Mantri Gari Viyyankudu is a 1983 Telugu-language film released directed by Bapu and stars Chiranjeevi in the lead role and Poornima Jayaram, Nirmalamma and Allu Ramalingaiah in important roles. This was actress Poornima’s first and only Telugu film as a leading lady, after which she made a comeback so many years later to supporting roles. The story of this film has some similarities to the 1971 Tamil film, Kumarikkoottam, starring MGR and Jayalalitha.

==Plot==
Kobbarikayala Subba Rayudu (Allu Ramalingaiah) is a self-made millionaire, who after attaining a high status, forgets the people who helped him initially and spends life counting his successes. A chance meeting several years later between his son, Siva (Subhalekha Sudhakar) and his former friend Ravulapalem Rambhadrayya's (Raavi Kondala Rao) daughter (Tulasi) leads to both of them falling in love. Subba Rao invites his friend and his wife Annapoornamma (Nirmalamma) to his mansion and insults them reminding of their lower status in society. The rest of the movie is about how Annapoornamma- who challenges Subba Rao that he would one day come to her house begging for their help - gets it done with the main lead taken by her son Babji (Chiranjeevi) with help from others.

==Production==
While Bapu-Ramana wanted to have K. V. Mahadevan (who was their usual choice) as the composer, producer Jaya Krishna insisted on having Ilaiyaraaja as the composer, since Ilaiyaraaja-Chiranjeevi's first combination, Abhilasha (1983) was a major musical and commercial success.
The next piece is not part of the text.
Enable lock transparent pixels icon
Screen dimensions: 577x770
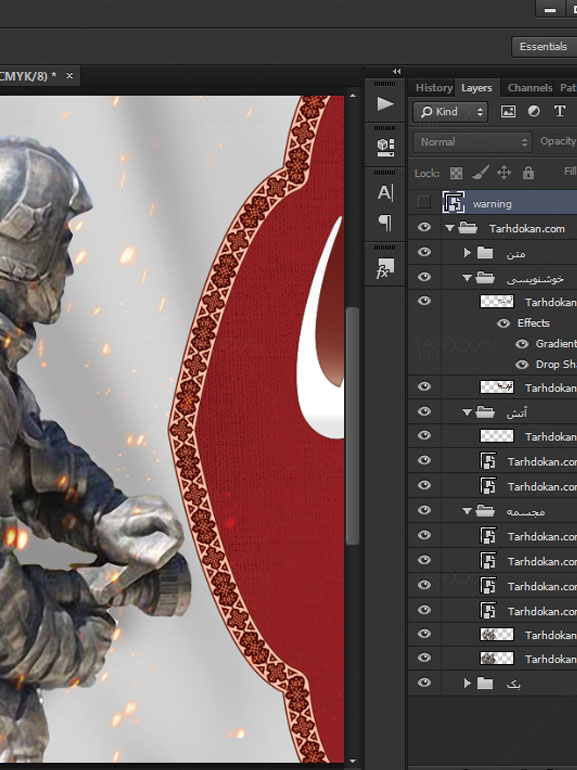[456, 173]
According to Ramana, the film was remade from a Malayalam film. Mantri Gari Viyyankudu was the only movie with Chiranjeevi-Bapu/Ramana combination. Heroine Poornima Jayaram was the top heroine in Malayalam and was introduced to Telugu movies through this movie. The budget was 22 lakh rupees [2.2 million] and Chiranjeevi's remuneration was 1.5 lakh rupees. Both Ilaiyaraaja and Poornima Jayaram were given 60,000 Rupees. Cinematographer Lok Singh was paid 50,000 INR. The shooting was done mostly in and around Chennai except for a couple of songs [Emani Ne Cheli Paduduno] and one fight, which were shot in Ooty. The shooting was completed in 40 days.

==Soundtrack==
All songs were composed by Maestro Ilaiyaraaja. Ilayaraja later recreated "Emani Ne" as "Kaise Kahoon" for Hindi film Shiva (2006).
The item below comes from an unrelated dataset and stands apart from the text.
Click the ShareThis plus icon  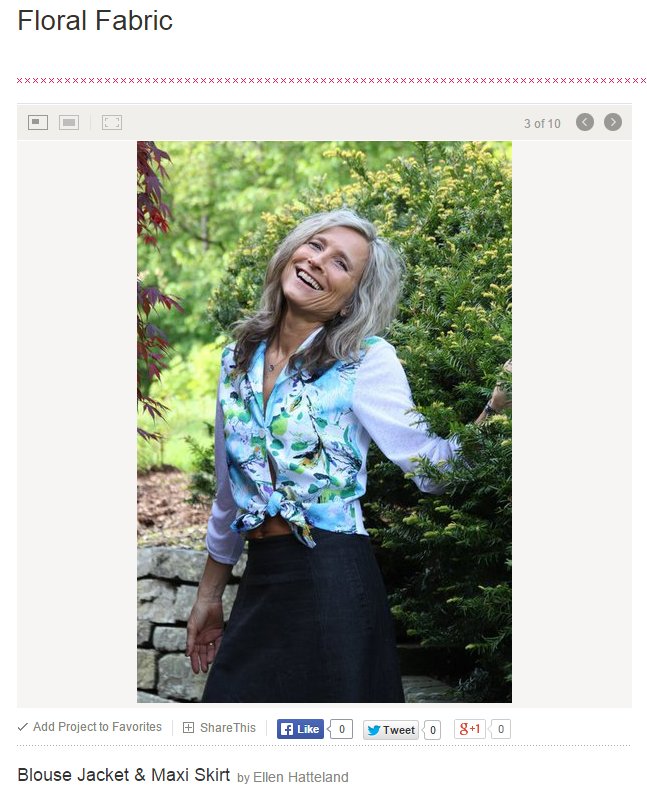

| Song | Playback Singer/s | Lyrics | Picturised on | Playtime |
|---|---|---|---|---|
| "Emani Ne Cheli Paduduno" | S. P. Balasubrahmanyam & S. Janaki | Veturi | Chiranjeevi & Poornima Jayaram | 4:26 |
| "Chi Chipa" | S. P. Balasubrahmanyam | Veturi | Chiranjeevi & Poornima Jayaram | 4:22 |
| "Sala Sala Nanu Kavvinchanela" | S. P. Balasubrahmanyam & S. Janaki | Veturi | Chiranjeevi & Poornima Jayaram and Subhalekha Sudhakar & Tulasi | 4:24 |
| "Manaku Dosti Okate Asthi Raa" | S. P. Balasubrahmanyam | Veturi | Chiranjeevi | 4:15 |
| "Manasa Sirasa" | S. P. Balasubrahmanyam & S. Janaki | Veturi | Allu Ramalingaiah, Poornima Jayaram, Subhalekha Sudhakar & Tulasi | 4:29 |
| "Koluvainade" | S. P. Balasubrahmanyam | Veturi | Chiranjeevi, Allu Ramalingaiah, Poornima Jayaram, Subhalekha Sudhakar & Nutan Prasad | 4:17 |
| "Ammagade Bujjigade" | S. P. Balasubrahmanyam & S. Janaki | Veturi | Chiranjeevi & Poornima Jayaram | 4:26 |

==Reception==
The movie was both a critical and commercial success and completed 50 days in most of the centers it was released. While the movie was the first foray for Bapu/Ramana combination into pure commercial cinema, it was praised for still having the Bapu/Ramana touch. The movie became a rage among youth, especially the college scenes and the songs endeared the youth of Andhra to the movie. The movie would have done even better had it not released a week after Khaidi, which was breaking all kinds of industry records at that time.